Terungkap, Ada Uang untuk Urus Perkara KPK di Kasus Bupati Pemalang

Bupati Pemalang Anom Widiyantoro jadi tersangka pemerasan. KPK menyebut ada Rp1,98 miliar terkumpul dan upaya mengurus perkara ke oknum.

Dimas Ramadhan Wicaksana
Terungkap, Ada Uang untuk Urus Perkara KPK di Kasus Bupati Pemalang
Bupati Pemalang Anom Widiyantoro berjalan menuju mobil tahanan usai menjalani pemeriksaan di Gedung Merah Putih KPK, Jakarta, Kamis (30/7/2026). (KLY/ Arie Basuki)

Komisi Pemberantasan Korupsi (KPK) memaparkan dugaan skema pemerasan yang menjerat Bupati Pemalang, Anom Widiyantoro.

Melalui orang kepercayaannya, Mohamad Haris alias Gus Haris, Anom diduga meminta uang kepada sejumlah perangkat daerah dan rekanan. Dana untuk kepentingan pribadi itu disebut telah terkumpul Rp 1,98 miliar.

"Dalam penelusuran Tim KPK, uang yang sudah dikumpulkan oleh GHA (Gus Haris), kemudian salah satunya digunakan untuk menguruspenyelesaian perkara dugaan tindak pidana korupsi kepada oknum pada KPK," kata Plt Direktur Penyidikan KPK Achmad Taufik Husein dalam konferensi pers di gedung Merah Putih KPK, Jakarta, Kamis (30/7/2026).

Taufik menjelaskan, untuk mengurus hal tersebut, Gus Haris menemui adik iparnya, Harun, guna mendapatkan perkenalan dengan pihak yang disebut mampu membantu.

Pertemuan di Restoran Magelang–Semarang, Diminta Rp 2 Miliar

Harun kemudian memperkenalkan Gus Haris kepada Lilik Budi Suprianto (LBS), pihak swasta yang merupakan ayah dari Setya Budi Lias, staf administrasi di KPK.

"Bahwa selanjutnya AWI (Anom Widiyantoro), GHA, dan LBS (Lilik Budi Suprianto) melakukan pertemuan sebanyak tiga kali di sebuah restoran di wilayah Magelang dan Semarang.
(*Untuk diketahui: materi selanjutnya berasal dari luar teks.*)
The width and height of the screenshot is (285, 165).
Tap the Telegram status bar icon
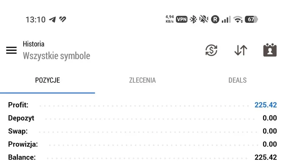[x=52, y=20]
Di mana LBS meminta unag pengurusan perkara sejumlah Rp 2 Miliar," jelas dia.

"Bahwa pada pertemuan kedua atau setelah AWI dan GHA diyakinkan bahwa LBS bisa mengurus perkara dimaksud, terjadi kesepakatan antara AWI dan GHA dengan LBS untuk menyiapkan uang tersebut agar perkara yang menyeret nama Bupati Pemalang dapat diselesaikan," lanjutnya.

Dua Klaster

KPK menyebut perkara di Pemalang disidik dalam dua klaster. Penetapan para tersangka dilakukan setelah gelar perkara dan dinilai ada kecukupan alat bukti untuk peningkatan ke tahap penyidikan.

"Yang pertama yaitu terkait dengan dugaan tindak pidana korupsi pemerasan yang dilakukan oleh Bupati Pemalang kepada para jajaran di bawahnya dan juga para pihak swasta," kata Juru Bicara KPK, Budi Prasetyo, di Gedung Merah Putih KPK, Kamis (30/7/2026).

"Klaster kedua yakni terkait dengan dugaan tindak pidana korupsi pemerasan yang dilakukan oleh oknum KPK kepada Bupati Pemalang. Atas dua klaster penyidikan tersebut berdasarkan kecukupan alat bukti yang sah, penyidik kemudian telah menetapkan empat orang sebagai tersangka," tambahnya.